Edited by Gerald Boerner
Growing up in the 1950s put me at the beginning of the rock-n-roll revolution. It was an exciting time since we had the choice between the songs of the big bands, songs by the classical country-western artists, and the new breed of rock and roll artists. Bill Halley and his Comets was among the first of these latter artists. These performers were exciting. They sang songs in stylings that responded to the interests and needs of those entering their teenaged years in the latter 1950s. Among the top stars that we danced to at junior high and high school dances were Buddy Holly and his Crickets, Ritchie Valens, and, of course, “The Big Bopper” himself!

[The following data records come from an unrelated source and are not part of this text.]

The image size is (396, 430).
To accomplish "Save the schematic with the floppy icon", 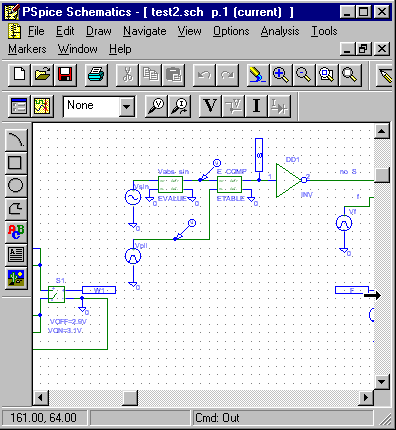I will (65, 75).
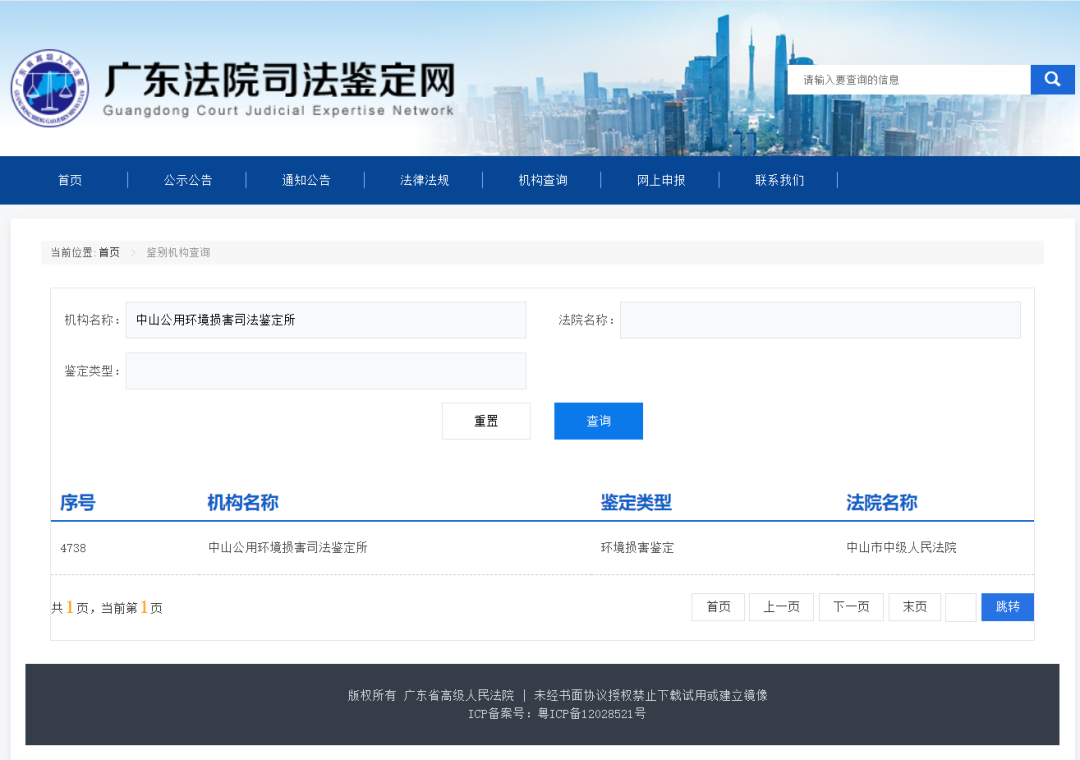The image size is (1080, 760).
Task: Select 法律法规 in the navigation bar
Action: 424,180
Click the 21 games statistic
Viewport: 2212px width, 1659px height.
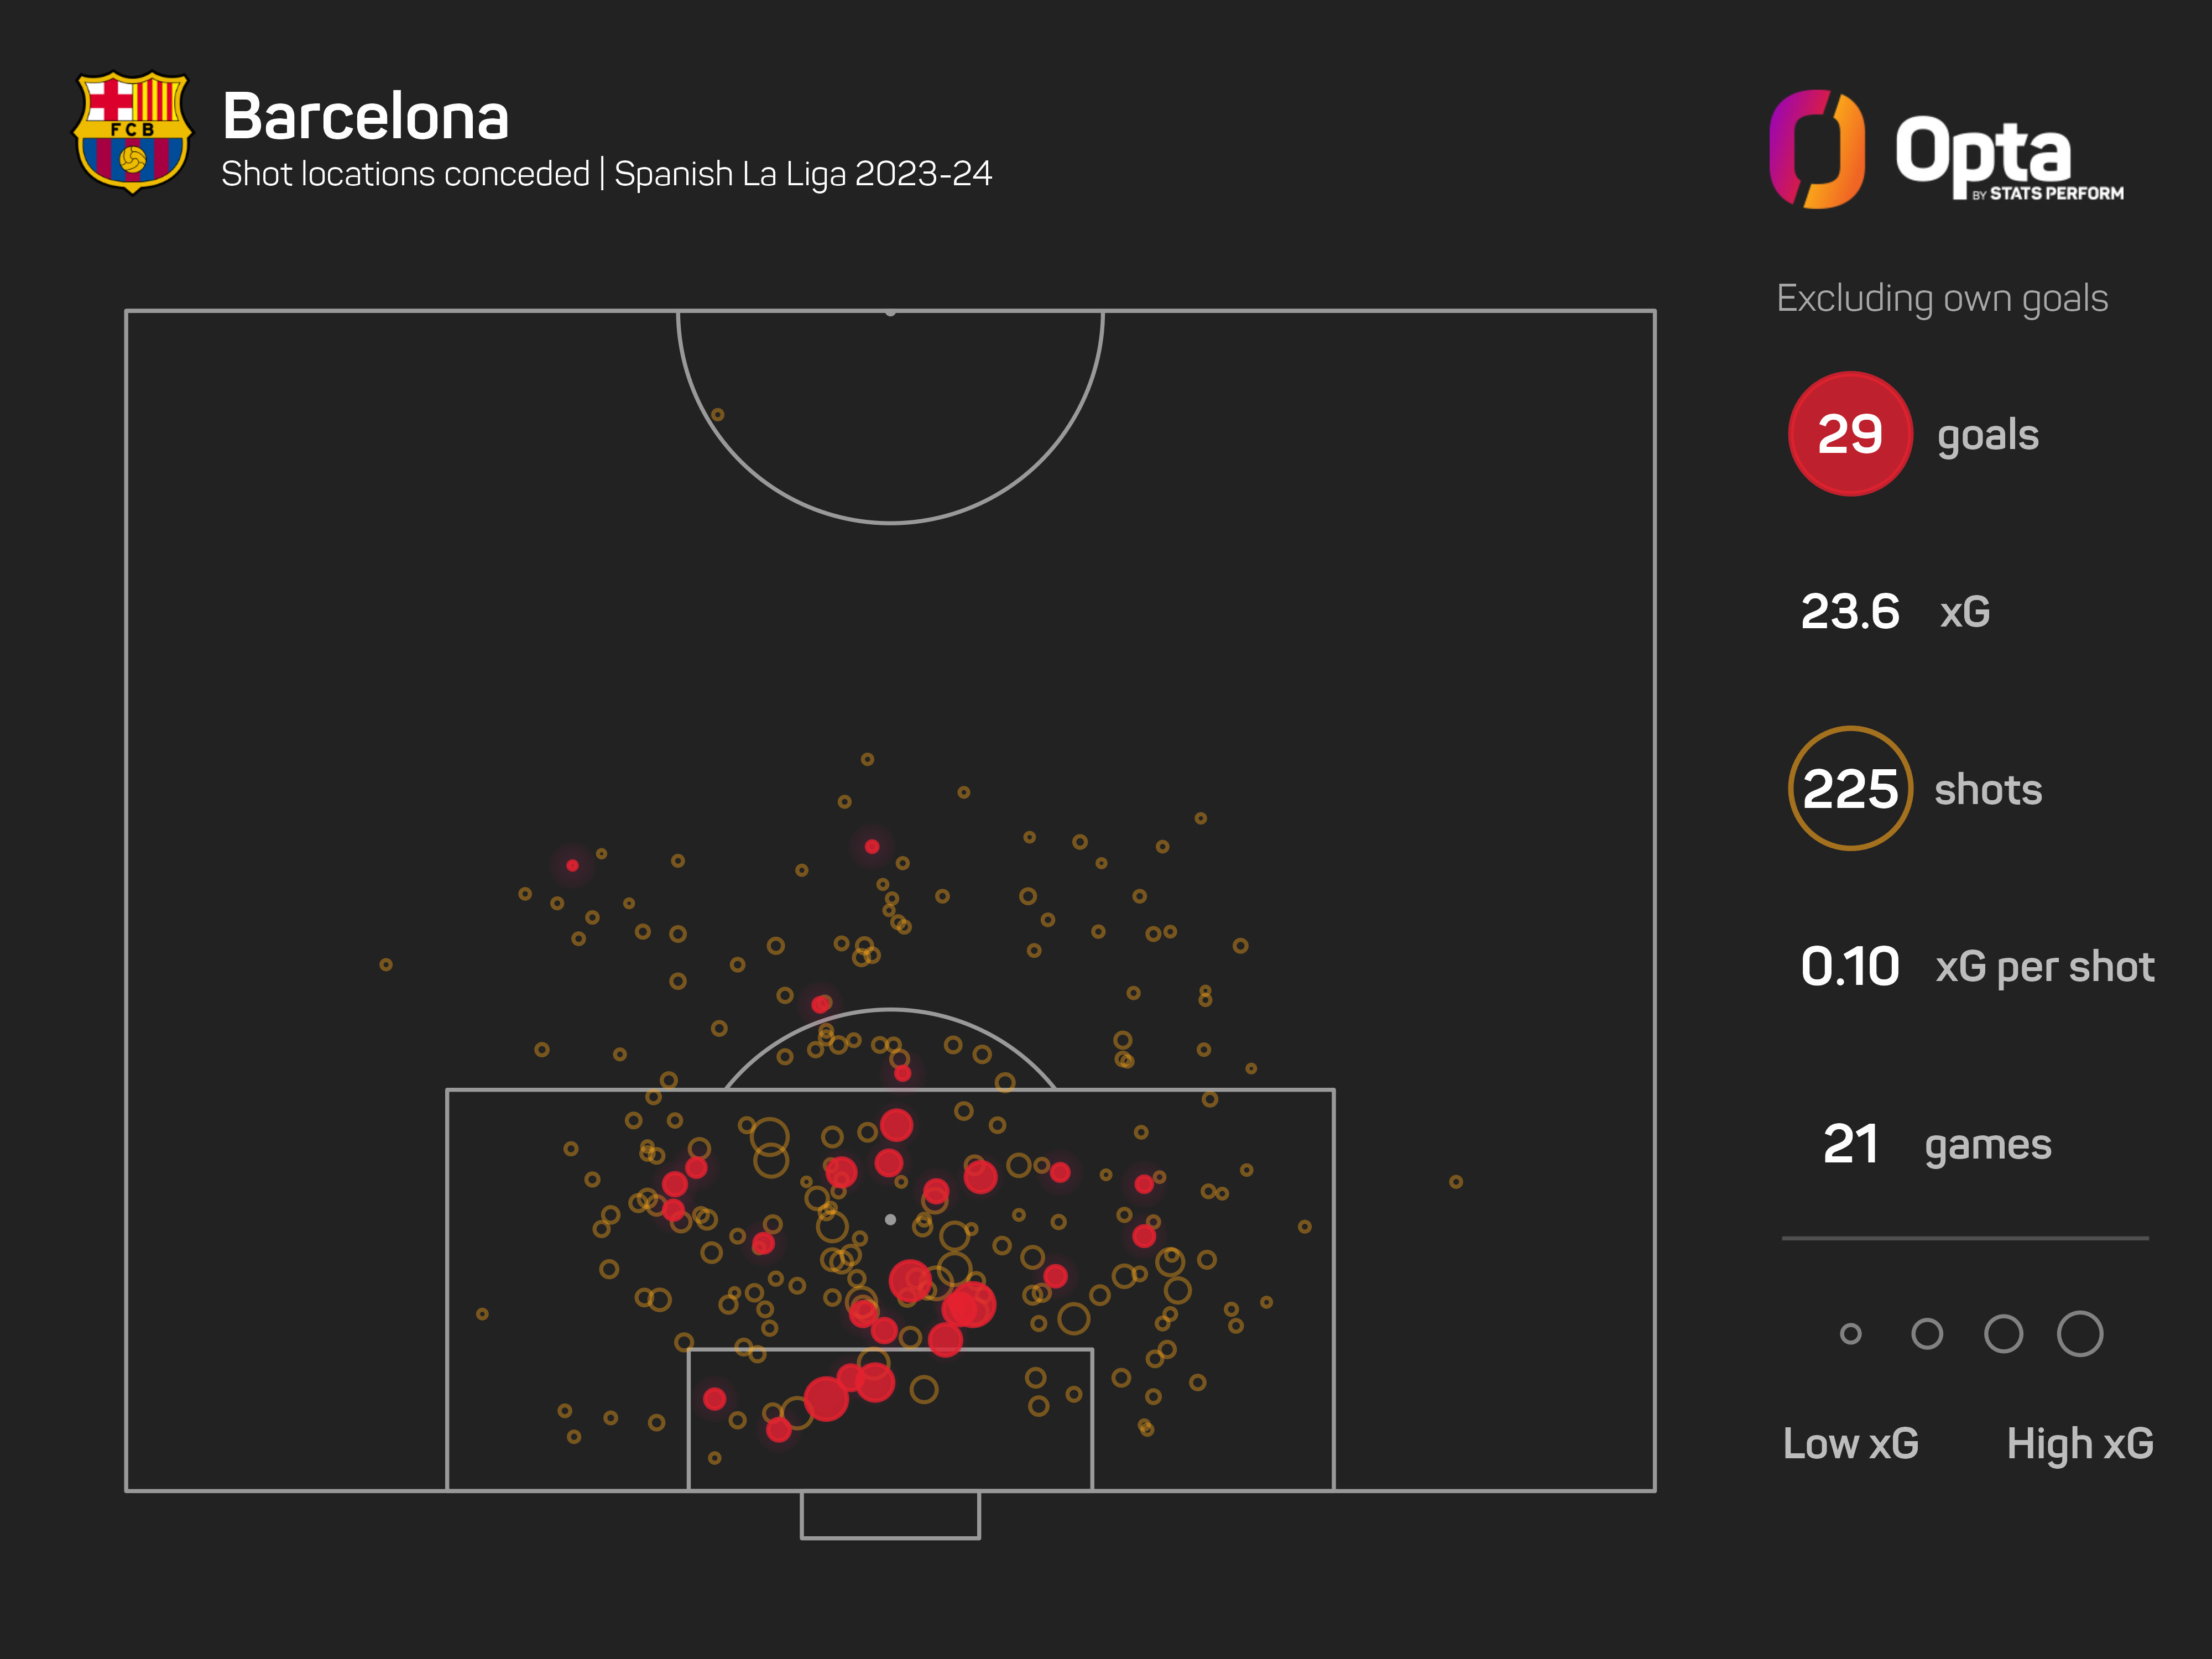(x=1849, y=1144)
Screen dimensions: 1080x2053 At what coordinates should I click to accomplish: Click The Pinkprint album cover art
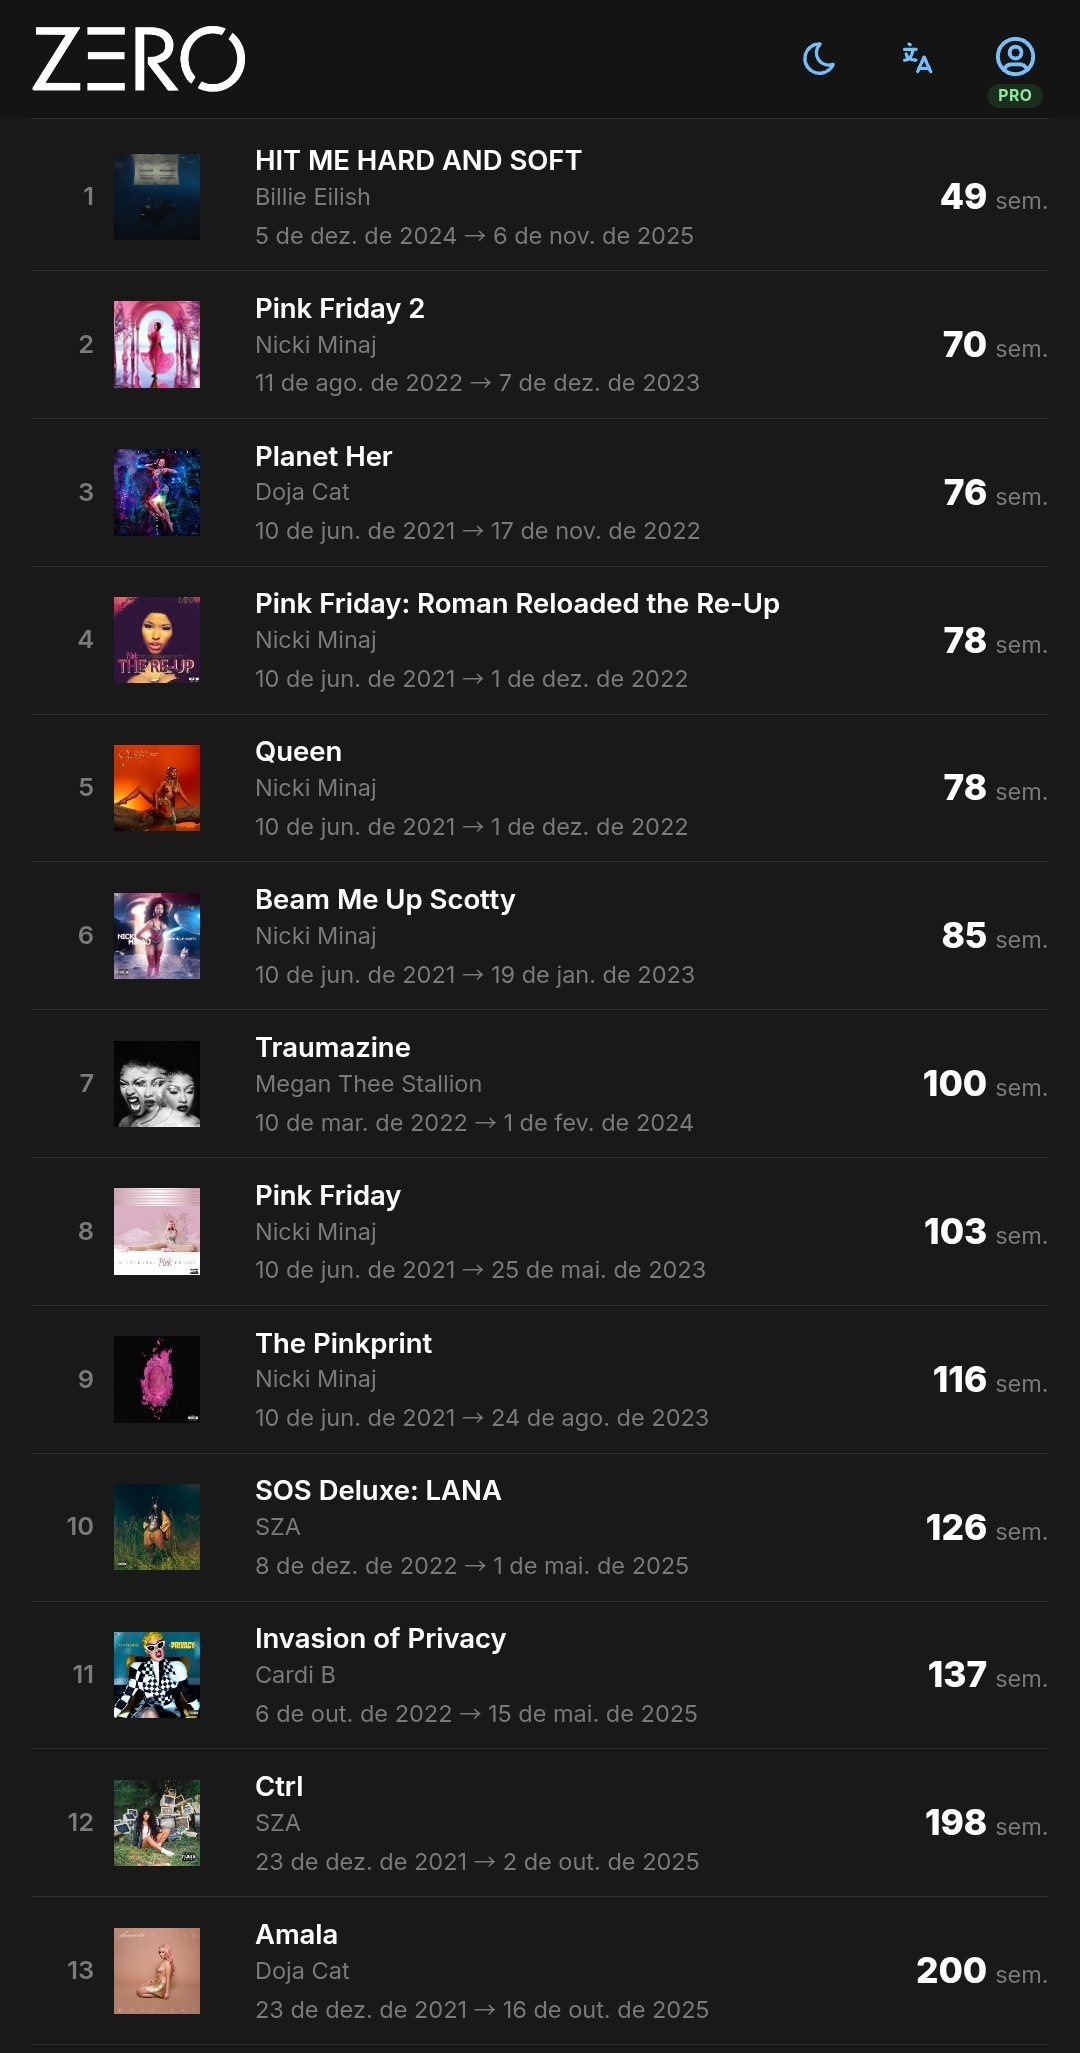[157, 1379]
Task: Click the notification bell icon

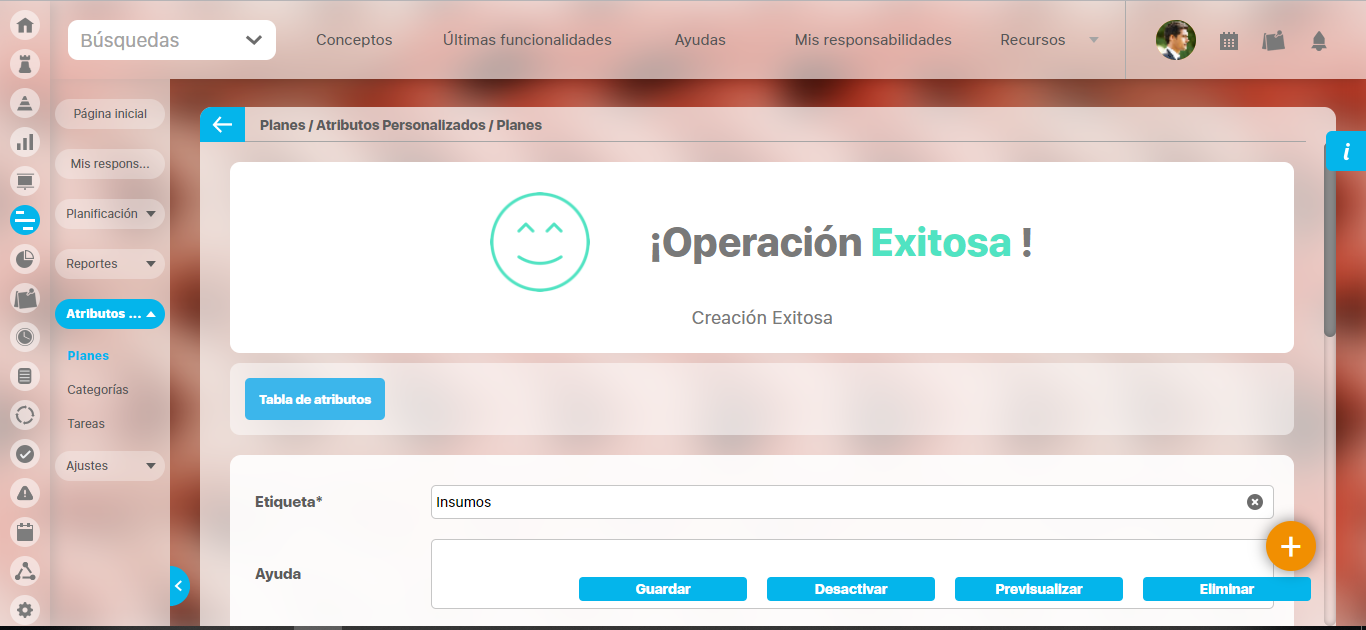Action: pyautogui.click(x=1319, y=41)
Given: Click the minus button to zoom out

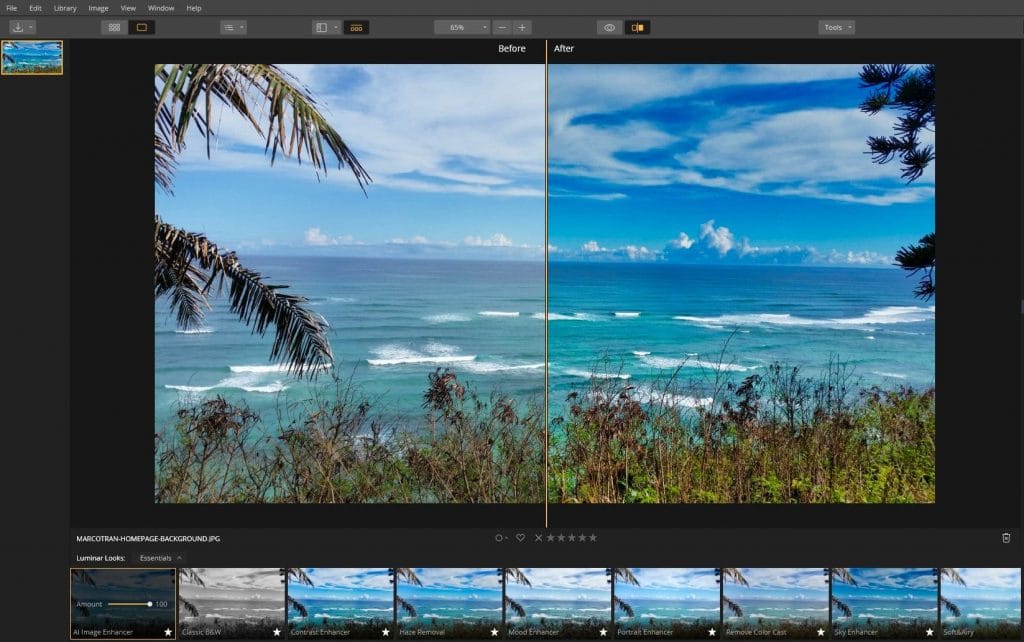Looking at the screenshot, I should [x=500, y=27].
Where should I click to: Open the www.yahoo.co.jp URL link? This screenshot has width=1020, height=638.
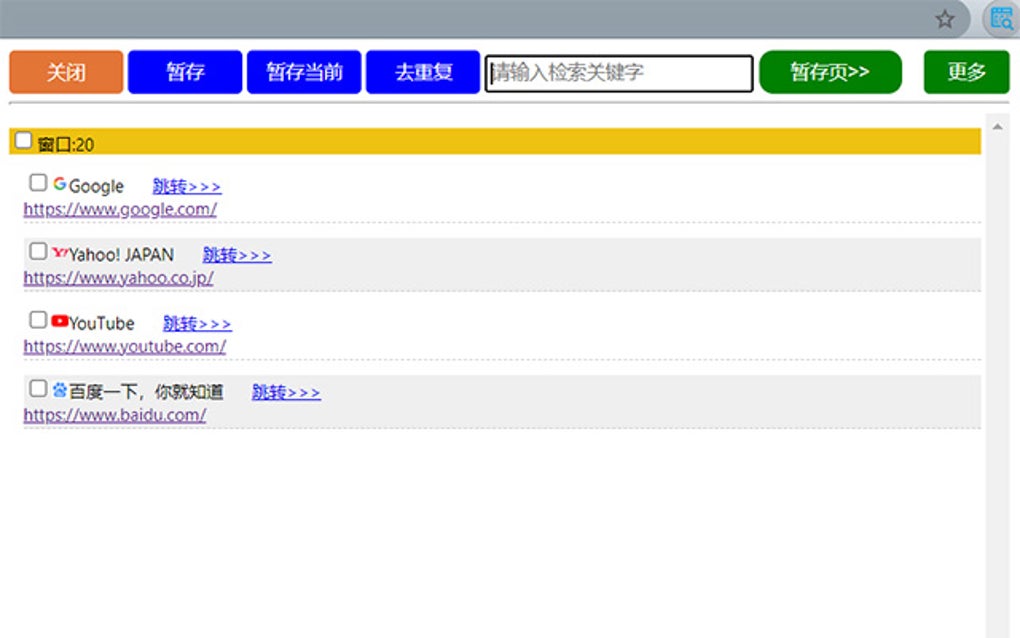(x=117, y=278)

But we were also a generation that saw some of our biggest heroes lost to accidents and assassination. There was, of course, the assassination of our young, dynamic President, John F. Kennedy. We would lose several to automobile accidents — Patsy Cline and Jane Mansfield. Then there were the (alleged) suicides like that of Marilyn Monroe. And in 1959, there was the event that we look at today — the small plane crash in Iowa that took three of the bright, rising stars of Rock and Roll.
In the cold of winter in the upper mid-west, a small Cessna took off after an evening performance with three of the emerging great idols of the teen generation — Buddy Holly, Ritchie Valens, and “The Big Bopper” J.P. Richardson. I can still remember listening to “Peggy Sue,” “Donna,” “La Bamba,” and “Chantilly Lace” at dances and parties. Those were the songs that captivated our spirits with their catchy rhythms and lyrics. They were also the first of a period of songs that were kept to between two and three minutes so that they could get more air play on the radio. These were the songs that I listened to on KFWB and KRLA.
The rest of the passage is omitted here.